Without the pictures, give the entries below again exactly as written.

Stored data entries:

* * *

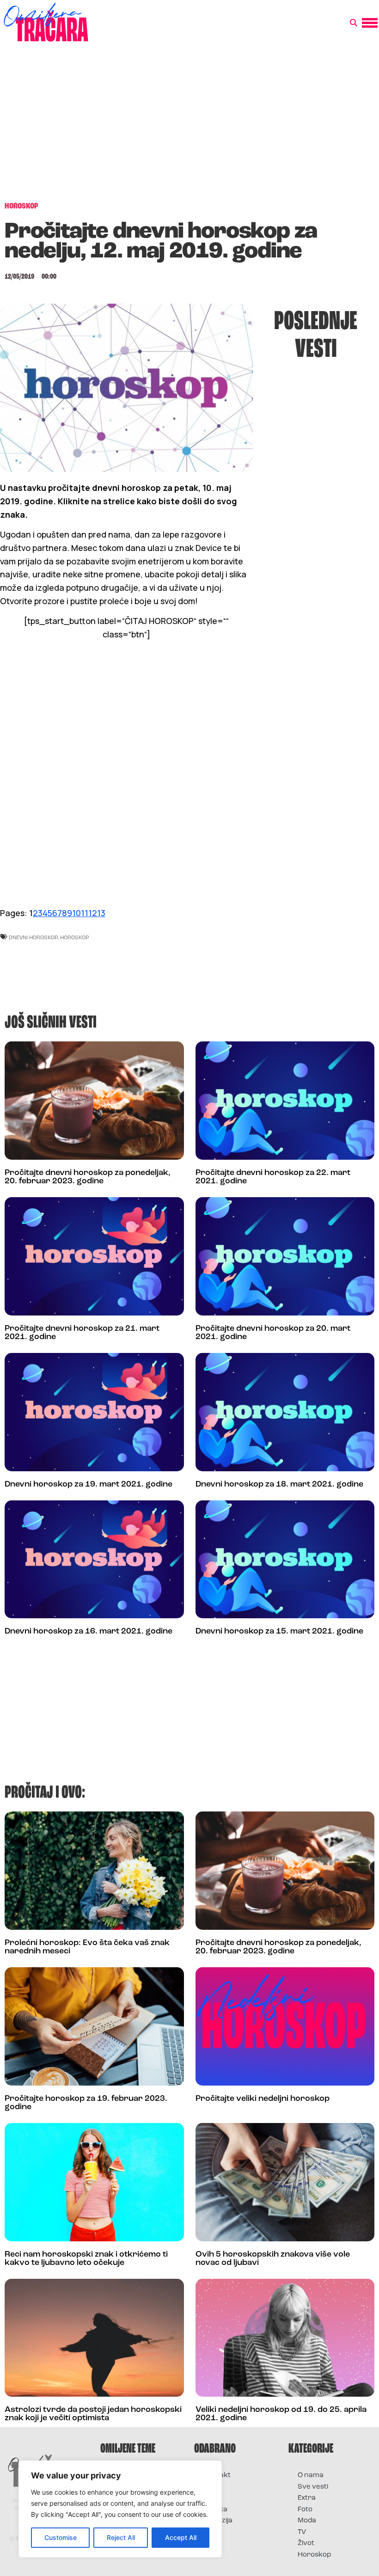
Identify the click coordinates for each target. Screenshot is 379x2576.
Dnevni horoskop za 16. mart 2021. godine (88, 1632)
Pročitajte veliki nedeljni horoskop (263, 2099)
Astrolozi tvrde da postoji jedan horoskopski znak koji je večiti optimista (93, 2414)
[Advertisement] (189, 126)
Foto (210, 2498)
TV (302, 2532)
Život (306, 2543)
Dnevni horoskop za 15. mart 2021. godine (279, 1632)
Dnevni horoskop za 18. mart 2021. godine (279, 1485)
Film (209, 2487)
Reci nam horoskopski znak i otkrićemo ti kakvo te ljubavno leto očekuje (86, 2259)
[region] (120, 2509)
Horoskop (314, 2555)
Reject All (121, 2537)
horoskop (74, 937)
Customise (60, 2537)
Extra (307, 2498)
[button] (353, 23)
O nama (311, 2475)
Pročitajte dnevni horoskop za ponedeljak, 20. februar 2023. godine (88, 1177)
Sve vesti (313, 2487)
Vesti (211, 2532)
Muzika (215, 2509)
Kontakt (217, 2475)
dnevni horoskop (33, 937)
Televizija (217, 2520)
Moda (307, 2520)
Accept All (180, 2537)
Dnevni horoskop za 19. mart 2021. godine (88, 1485)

* * *

- **The completed task**
Identify the click coordinates for each target. Screenshot is 379x2576.
Dnevni horoskop za 16. mart 2021. godine (88, 1632)
Pročitajte veliki nedeljni horoskop (263, 2099)
Astrolozi tvrde da postoji jedan horoskopski znak koji je večiti optimista (93, 2414)
[Advertisement] (189, 126)
Foto (210, 2498)
TV (302, 2532)
Život (306, 2543)
Dnevni horoskop za 15. mart 2021. godine (279, 1632)
Dnevni horoskop za 18. mart 2021. godine (279, 1485)
Film (209, 2487)
Reci nam horoskopski znak i otkrićemo ti kakvo te ljubavno leto očekuje (86, 2259)
[region] (120, 2509)
Horoskop (314, 2555)
Reject All (121, 2537)
horoskop (74, 937)
Customise (60, 2537)
Extra (307, 2498)
[button] (353, 23)
O nama (311, 2475)
Pročitajte dnevni horoskop za ponedeljak, 20. februar 2023. godine (88, 1177)
Sve vesti (313, 2487)
Vesti (211, 2532)
Muzika (215, 2509)
Kontakt (217, 2475)
dnevni horoskop (33, 937)
Televizija (217, 2520)
Moda (307, 2520)
Accept All (180, 2537)
Dnevni horoskop za 19. mart 2021. godine (88, 1485)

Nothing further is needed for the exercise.